In an accompanying editorial, Warren Chan, MS, Stanford University School of Medicine, Stanford, California, and Hensin Tsao, MD, PhD, Massachusetts General Hospital, Boston, Massachusetts, reminded readers that GEP measures levels of multiple genes in a patient’s tumor to predict clinical outcome.
However, GEPs are not yet endorsed by either the American Academy of Dermatology or by the National Comprehensive Cancer Network even though approximately 12,000 DecisionDx-Melanoma tests are processed every year in the U.S. and their use is increasing.
Still, as the editorialists argued, mortality from melanoma has changed substantially in the recent past as a result of improvements in both molecular and immune therapies.

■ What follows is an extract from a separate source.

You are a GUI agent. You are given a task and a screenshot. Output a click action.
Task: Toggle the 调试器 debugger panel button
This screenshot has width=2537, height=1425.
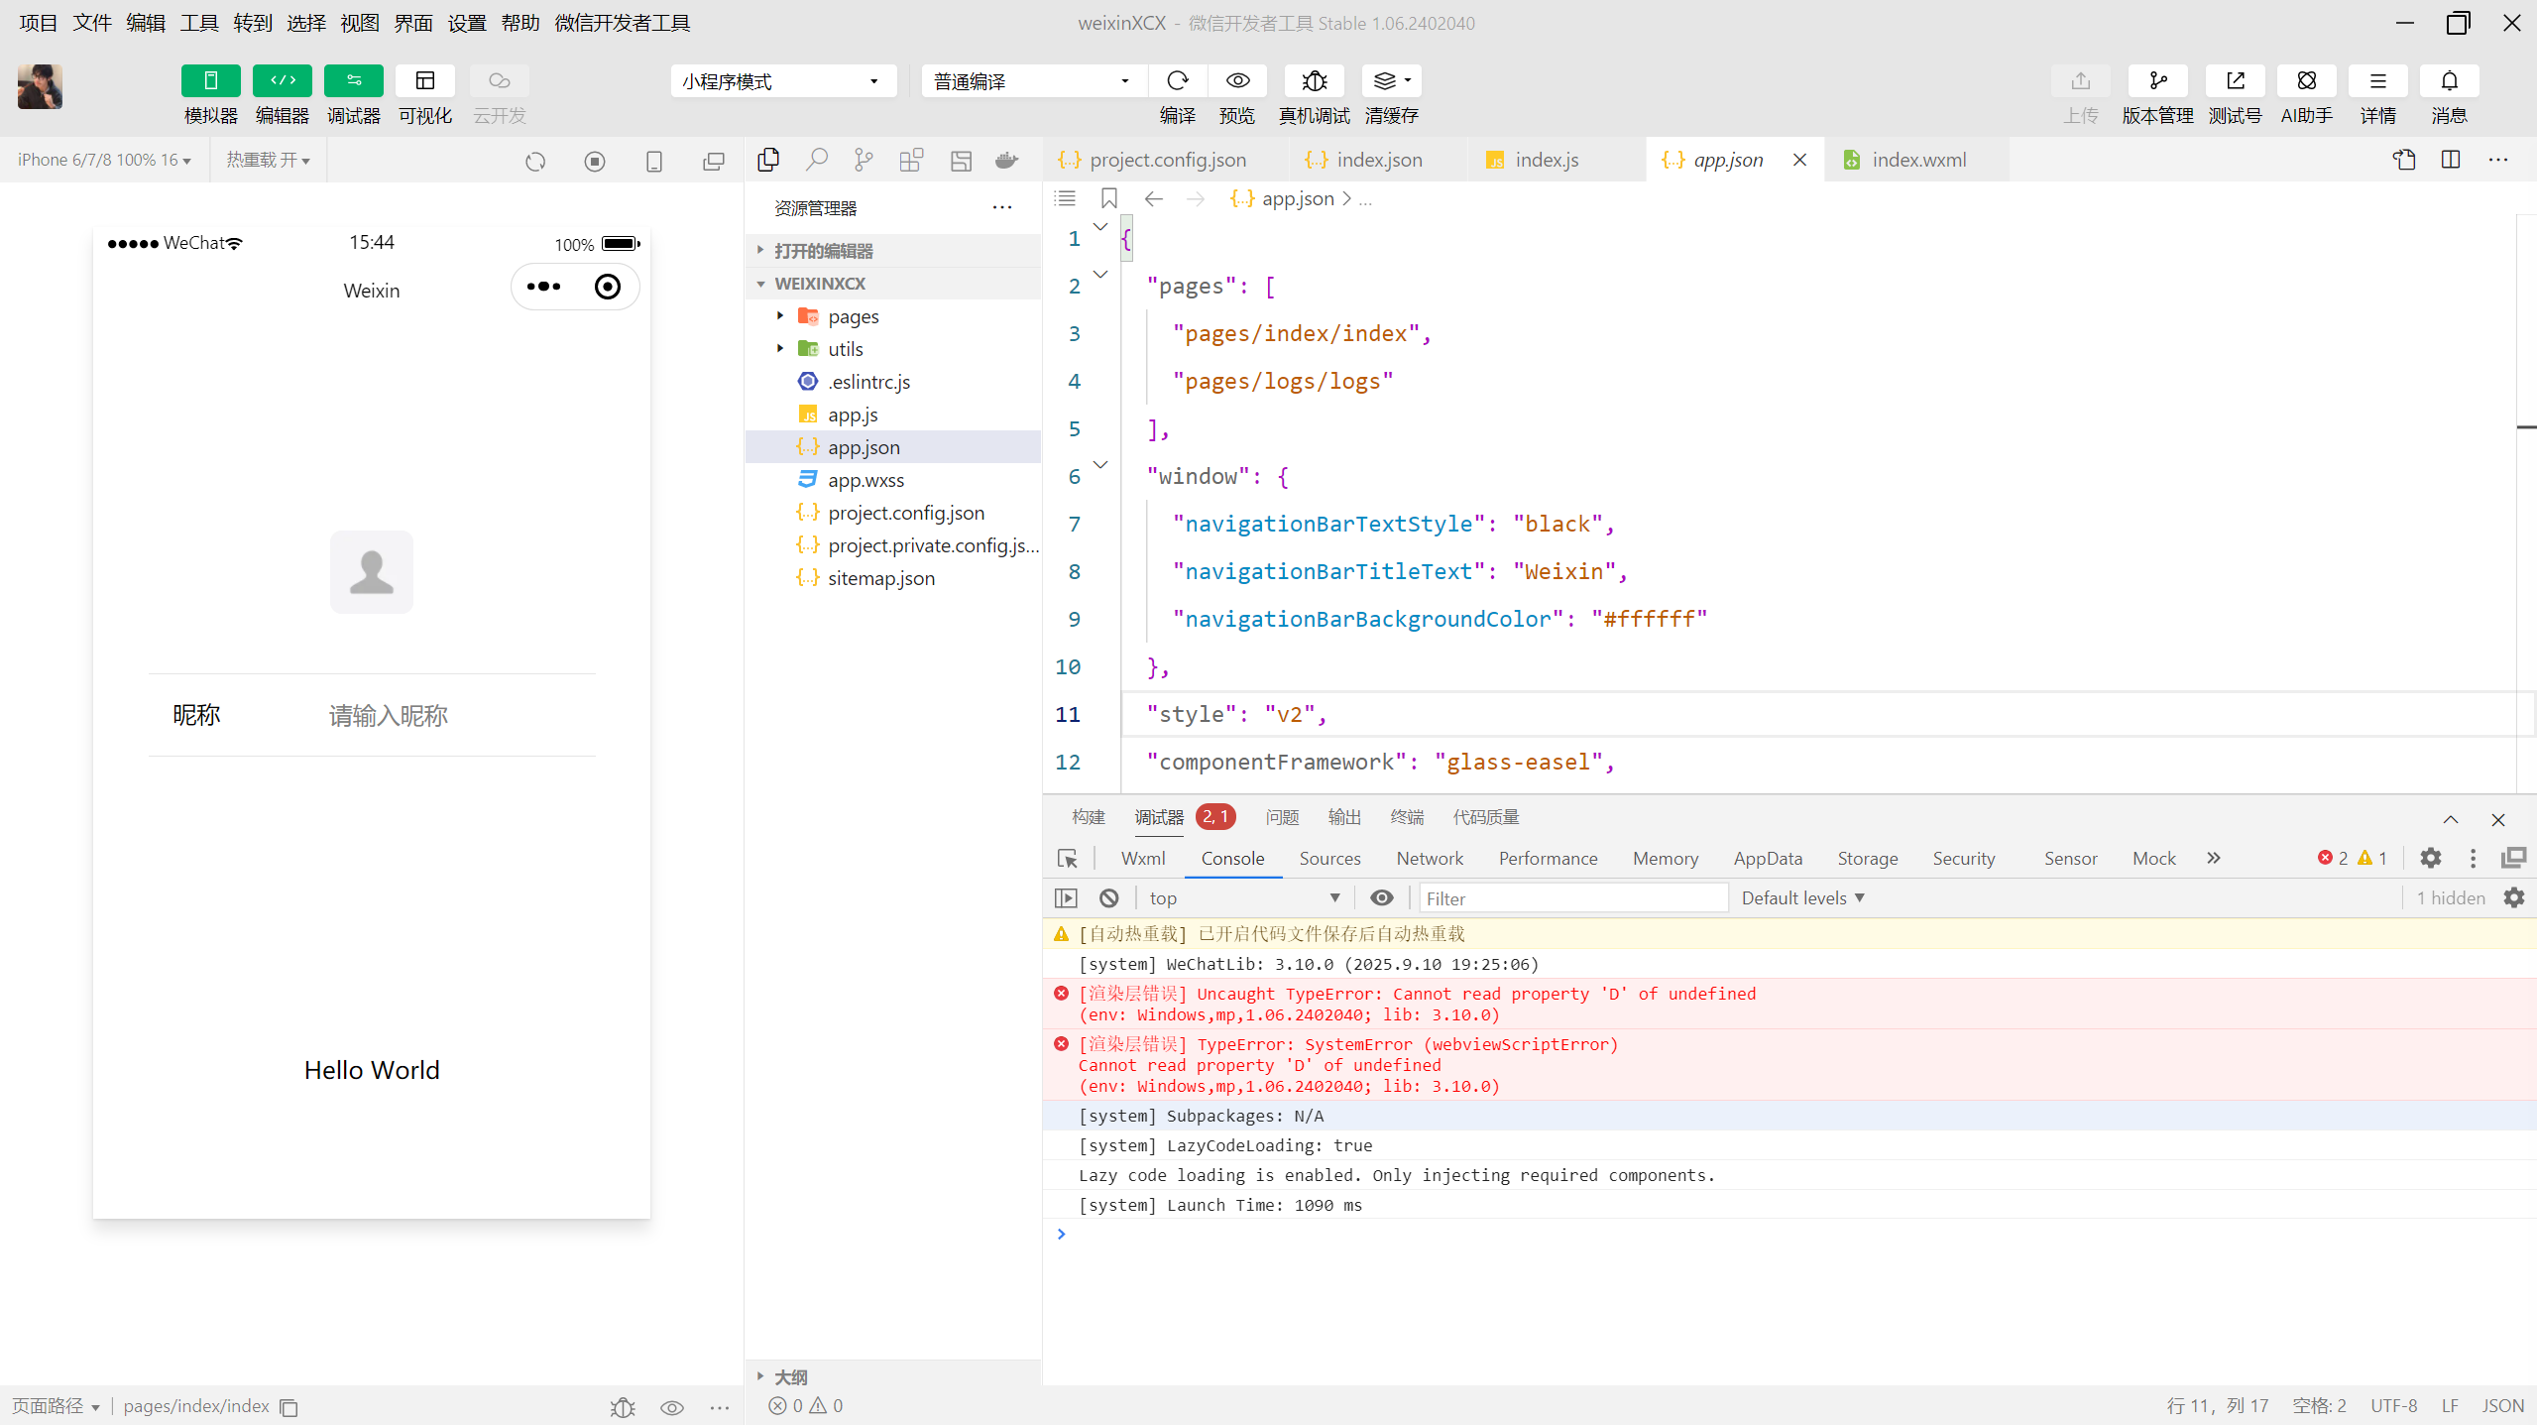coord(354,80)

Thus, “prognosis no longer predicts overall survival,” as Chan and Tsao stated.
Given that GEP tools are constructed on older retrospective data, “a more contemporary goal for GEP would be decision-making in terms of therapeutic eligibility based on drug response and toxic effects,” the editorials observed.
In the meantime, what should dermatologists do when considering GEP use for patients with melanoma?
Firstly, “think twice” before ordering GEP tests for patients with a T1a melanoma that is under 0.8 mm and nonulcerated, as the editorialists suggested.
For these patients, 5- and 10-year melanoma–specific survival rates are 99% and 98%, respectively—excellent outcomes which GEP tests will unlikely change significantly, they pointed out.
“Second, gene panels will likely work only for specific outcomes,” Chan and Tsao cautioned.
So, a gene panel that predicts survival may not work to classify patients at risk for nodal metastases because survival and nodal metastases may be distinct, as they emphasized.
“Even if you use GEP testing and discover a low-risk class assignment for a 2.0 mm-thick melanoma, avoid the urge to bypass the sentinel lymph node discussion altogether,” Chan and Tsao warned.
“Nodal sampling, for good reasons, remains part of all major guidelines and determines eligibility for adjuvant treatments,” they emphasized.
Currently available gene expression profile tests performed poorly at identifying recurrence risk in cutaneous melanoma patients.
Data do not yet support the routine use of prognostic GEP tests for the management of stage I and II cutaneous melanoma.
Pam Harrison, Contributing Writer, BreakingMED™
Marchetti reported being a member of the Melanoma Prevention Working Group.
Grossman reported receiving personal fees from Orlucent.
Chan reported receiving personal fees from Howard Hughes Medical Institute.
Tsao had no conflicts of interest to report.